The required lines are those that contain "will"; pull them out of the data and copy them.

:: Information supplied ::

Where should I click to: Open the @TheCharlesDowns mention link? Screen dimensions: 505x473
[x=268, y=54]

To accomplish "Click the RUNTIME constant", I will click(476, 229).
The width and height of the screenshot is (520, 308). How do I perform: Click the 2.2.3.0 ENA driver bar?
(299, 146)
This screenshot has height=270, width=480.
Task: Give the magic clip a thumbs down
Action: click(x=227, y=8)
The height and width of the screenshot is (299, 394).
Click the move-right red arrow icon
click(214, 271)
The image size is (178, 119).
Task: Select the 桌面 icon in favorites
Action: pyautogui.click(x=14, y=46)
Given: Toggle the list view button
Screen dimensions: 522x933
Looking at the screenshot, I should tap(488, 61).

:::
:: Information supplied ::

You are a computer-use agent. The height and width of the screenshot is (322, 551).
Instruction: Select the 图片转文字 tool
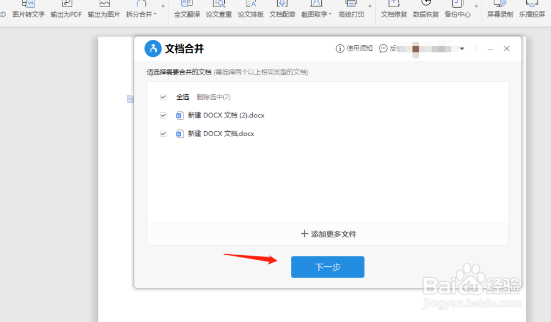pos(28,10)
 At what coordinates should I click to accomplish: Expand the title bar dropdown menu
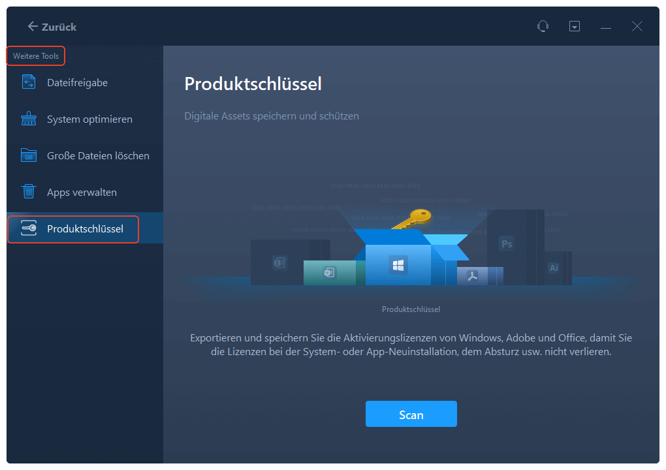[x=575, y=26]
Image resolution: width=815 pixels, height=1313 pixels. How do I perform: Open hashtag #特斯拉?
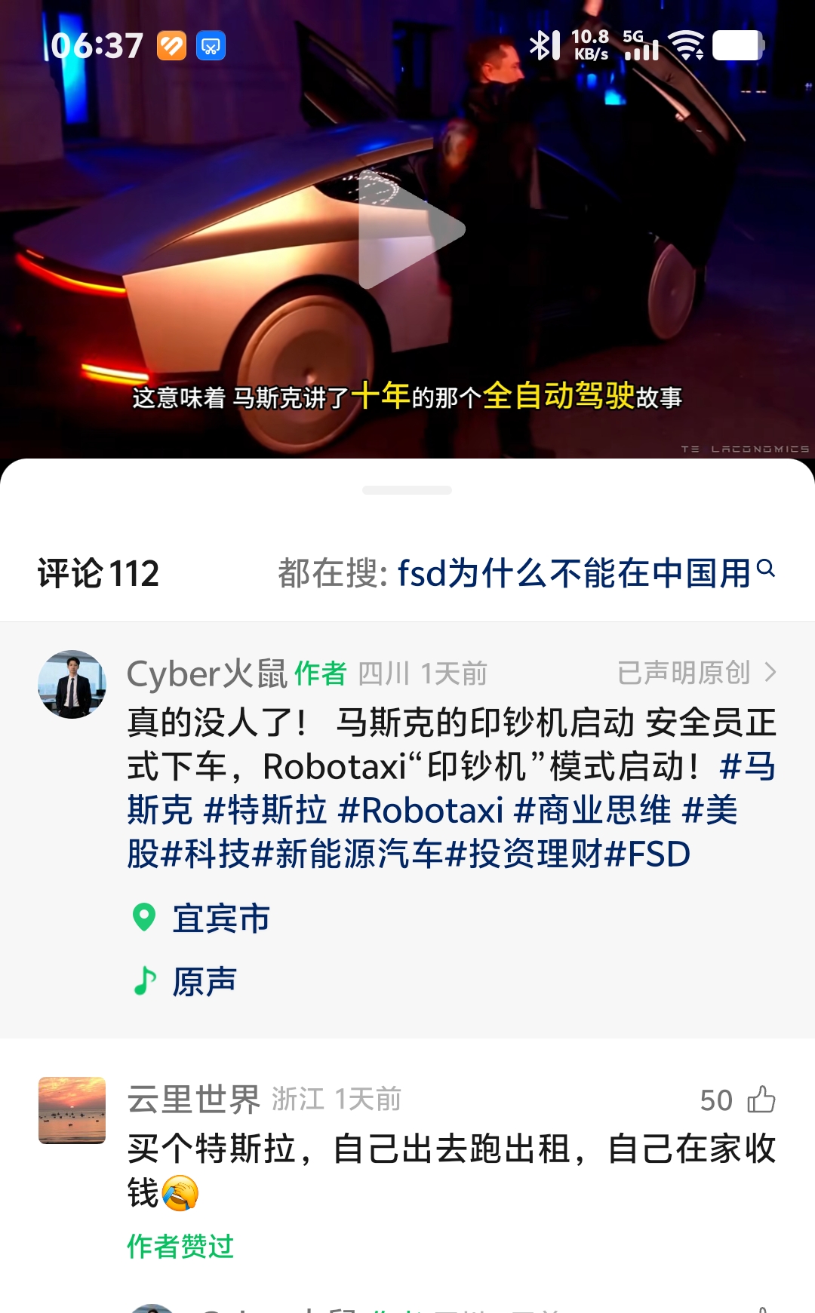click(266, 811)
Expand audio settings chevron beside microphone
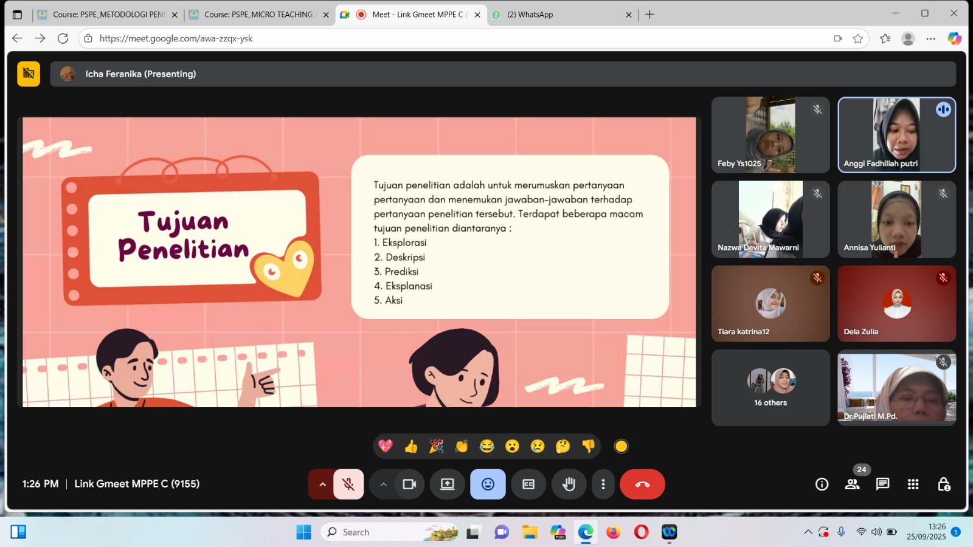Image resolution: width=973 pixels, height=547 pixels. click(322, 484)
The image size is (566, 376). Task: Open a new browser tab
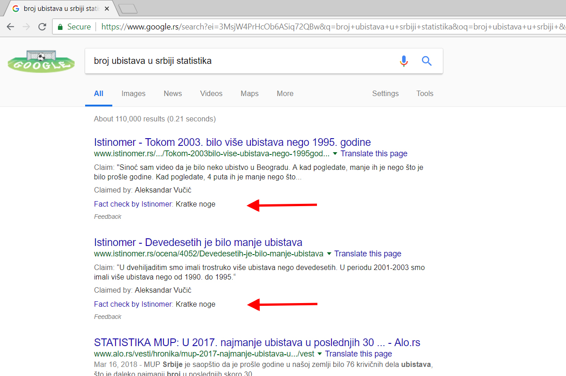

:::
:: Information supplied ::

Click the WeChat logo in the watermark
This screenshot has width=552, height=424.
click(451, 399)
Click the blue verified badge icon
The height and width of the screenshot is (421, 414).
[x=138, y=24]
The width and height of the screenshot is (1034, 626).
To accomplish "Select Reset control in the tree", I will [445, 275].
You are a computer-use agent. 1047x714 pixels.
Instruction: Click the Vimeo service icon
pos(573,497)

:::

**Answer:**
To accomplish "Click the RUNTIME constant", I will click(476, 229).
To accomplish "Select Reset control in the tree", I will [445, 275].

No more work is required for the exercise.